>> begin Document extract
No matter whether it’s Minneapolis or Chi-town, when I walk in the neighborhood, brothers’ll greet me with a nod or something – a signal that says, “Yeah, you’re one of us.”

After a few years of accepting that social reflex with bemused misgiving, I find myself asking “why?” Why accept that? It isn’t bad.

Still other people from other countries, or who are older and better-travelled, no matter their color or features, ask if I’m from the Middle East or from somewhere like Morocco, or India. They don’t assume anything. They make me smile even grin and then chuckle. They are cosmopolitan. They understand life outside of the United States’ typical prism of color obsession.

At the heart of this is that I do not look Black. What is it about these disparate and myopic worldviews? Of course, that begs another question that is simple and opaque at once: what does Black look like?

Will Wright

Will Wright

That may be the more important and illuminating question or concern; how Black must black be to be…Black vs simply straddling the colors, the boundaries by one’s own whim and wit? How typical or conventional must one look? How fully must one conform to Anglos’ (white people’s) image of Black in order to be either Black or to pass away from it?
>> end Document extract
**What to work on**
A: From the essay on racial appearance and identity, echo everything from "No matter whether" down to "It isn’t bad.".
B: In the essay on racial appearance and identity, which places do people from other countries, or older and better-travelled people, ask whether the writer is from?
C: Carry on the essay on racial appearance and identity from the point where it stops.
>> begin Dataset content
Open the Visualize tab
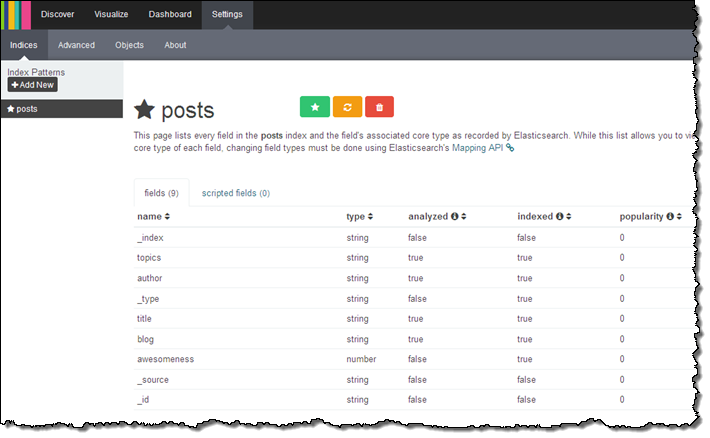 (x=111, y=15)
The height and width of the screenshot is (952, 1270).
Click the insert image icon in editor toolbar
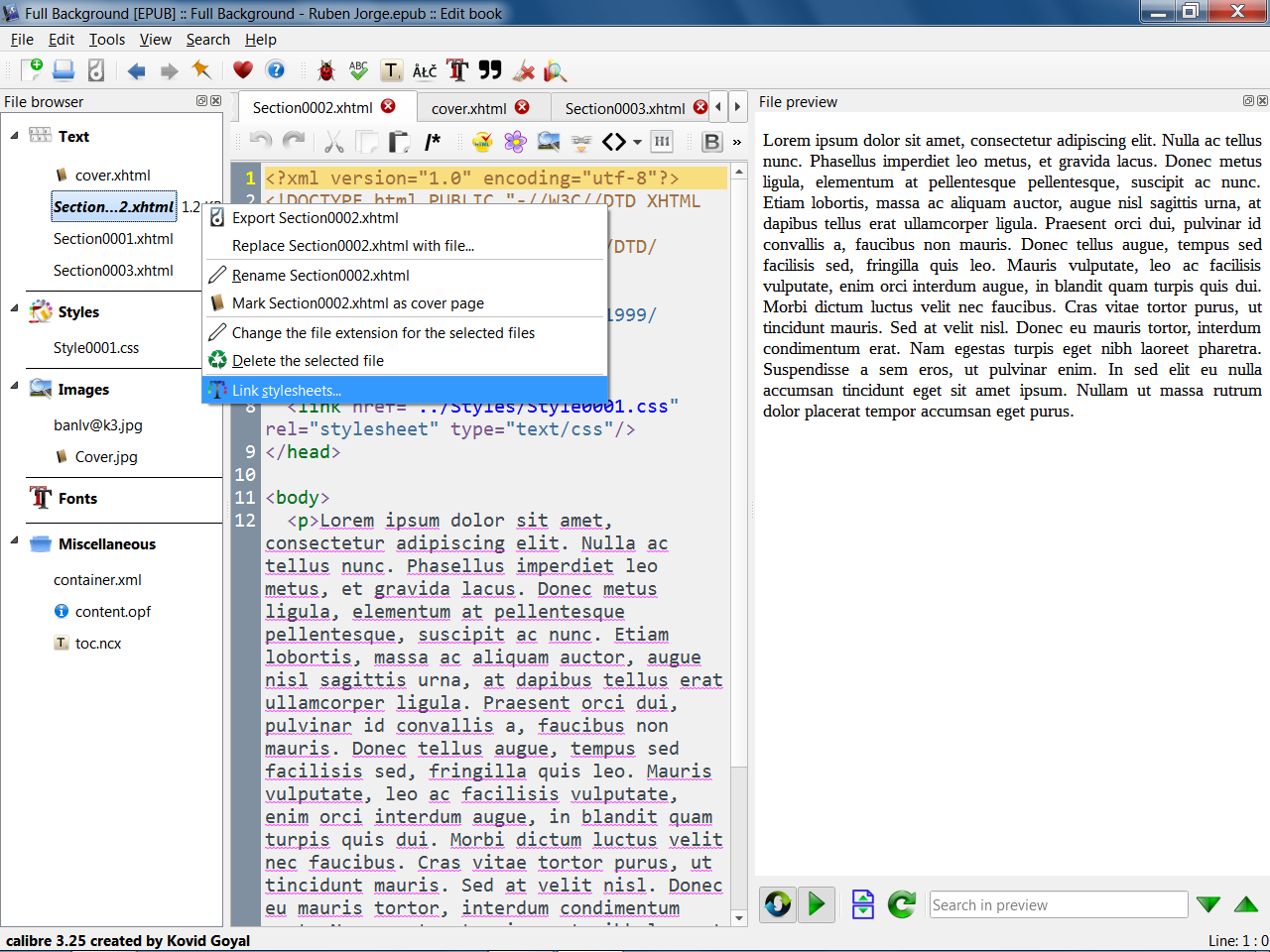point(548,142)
>> end Dataset content
>> begin Dataset content
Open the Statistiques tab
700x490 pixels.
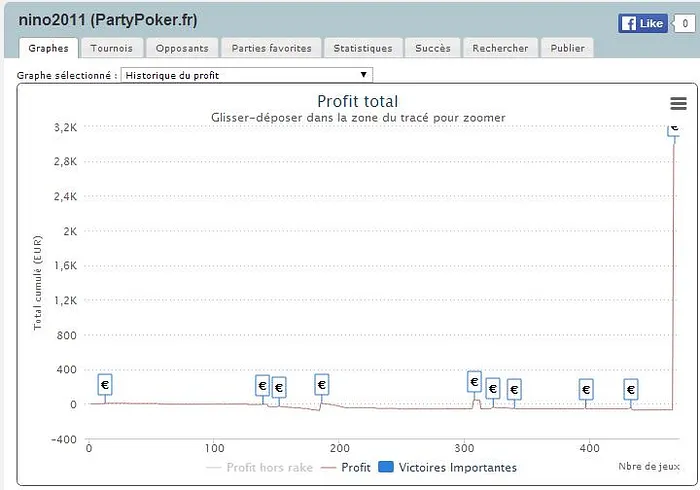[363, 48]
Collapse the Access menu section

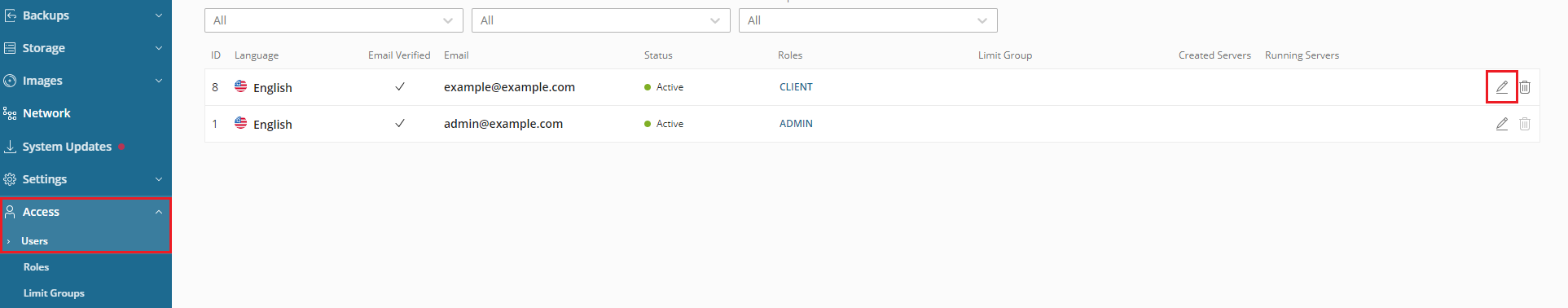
>> end Dataset content
>> begin Dataset content
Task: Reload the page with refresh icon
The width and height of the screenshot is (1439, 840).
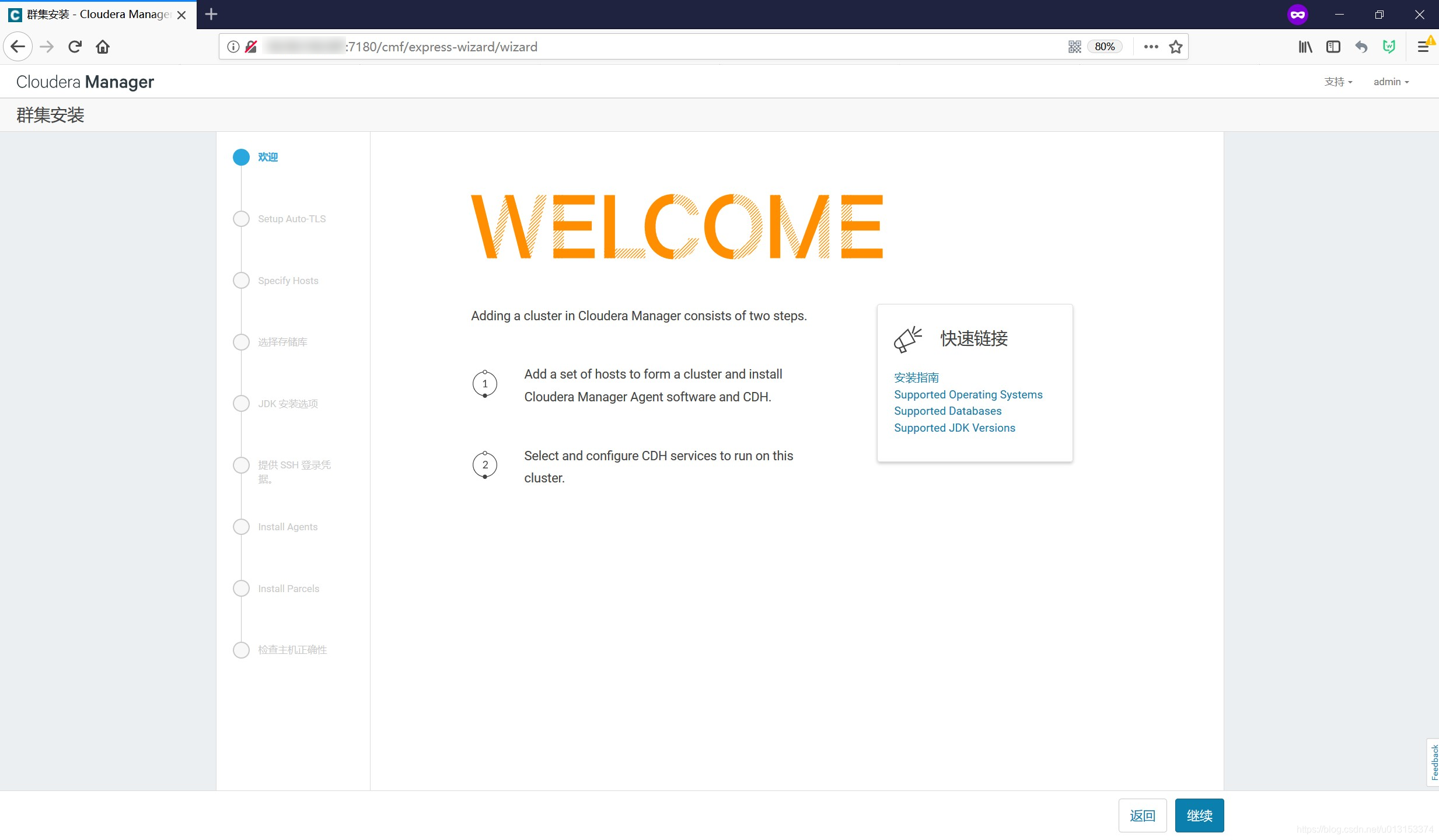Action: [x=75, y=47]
>> end Dataset content
**Per-task answers**
A:
No matter whether it’s Minneapolis or Chi-town, when I walk in the neighborhood, brothers’ll greet me with a nod or something – a signal that says, “Yeah, you’re one of us.”

After a few years of accepting that social reflex with bemused misgiving, I find myself asking “why?” Why accept that? It isn’t bad.

B: the Middle East, Morocco, India

C:
It may be that each of those competing questions is as important as the other.  I simply have yet to understand why North Americans of African descent do not question that someone as ethnically ambiguous as I do, may not call himself Black or half any of African in his heritage or experience.

I suspect that these questions may have sprouted while reading Henry Louis Gates, Jr’s The Passing of Anatole Broyard, a chapter and essay from his book Thirteen Ways of Looking at a Black Man.

Anatole Broyard

Anatole Broyard

Many years ago, I decided to discard that “one-drop-rule” chip from my shoulder – I was going to ignore North America’s demands; I was going to be multicultural and colored or “of color.”

As with far too many phenomena, Anglo America appoints itself to define and encode that. As bizarre, hard, and contradictory as it might be, I chose to occupy that fluid multiethnic crevasse during the turn of the century.  It coincided with the 2000 U.S. Census.